* _TASK REQUIREMENTS_: The data below should be transcribed in full, with no picture included.

* _RECORD SET_:
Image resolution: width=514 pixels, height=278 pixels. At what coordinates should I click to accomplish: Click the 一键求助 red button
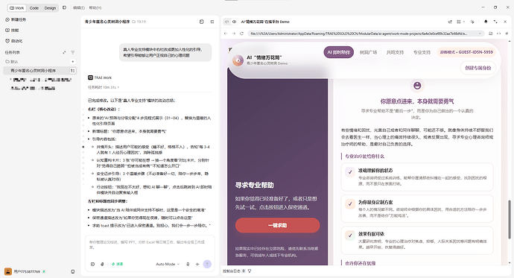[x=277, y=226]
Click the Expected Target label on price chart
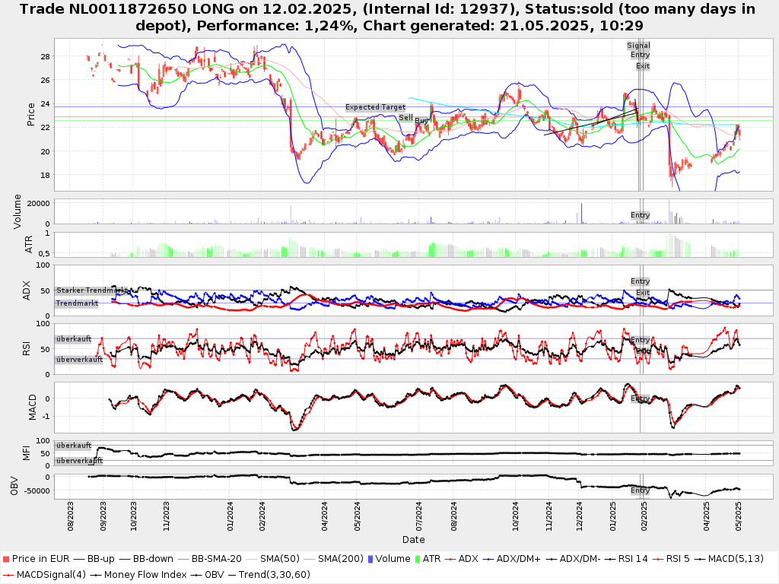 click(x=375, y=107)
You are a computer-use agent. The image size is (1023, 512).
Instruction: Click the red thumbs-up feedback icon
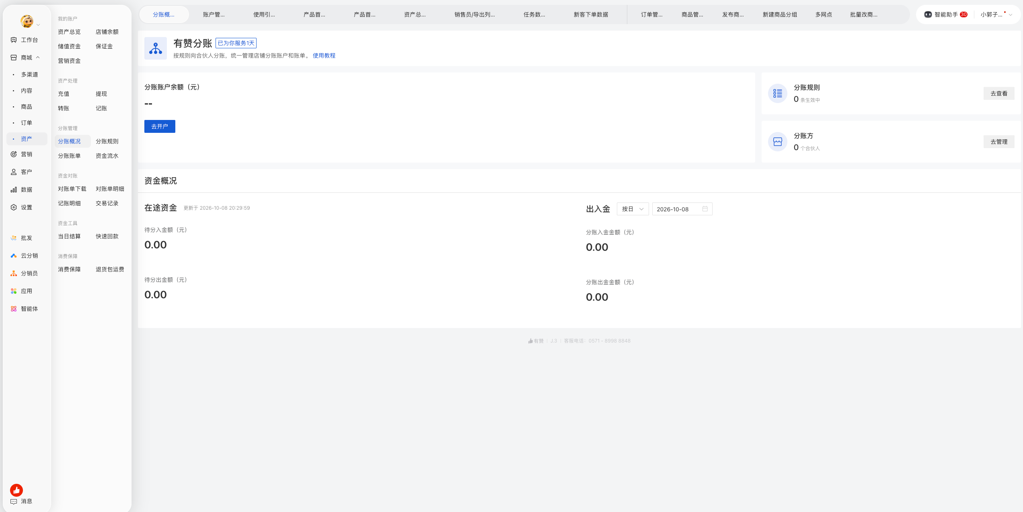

* _COMPLETED TASK_:
Image resolution: width=514 pixels, height=278 pixels. At what coordinates should I click to accomplish: Click the 一键求助 red button
[x=277, y=226]
Click the Expected Target label on price chart
 click(x=375, y=107)
You are a computer-use agent. The image size is (1023, 512).
Instruction: Click the red thumbs-up feedback icon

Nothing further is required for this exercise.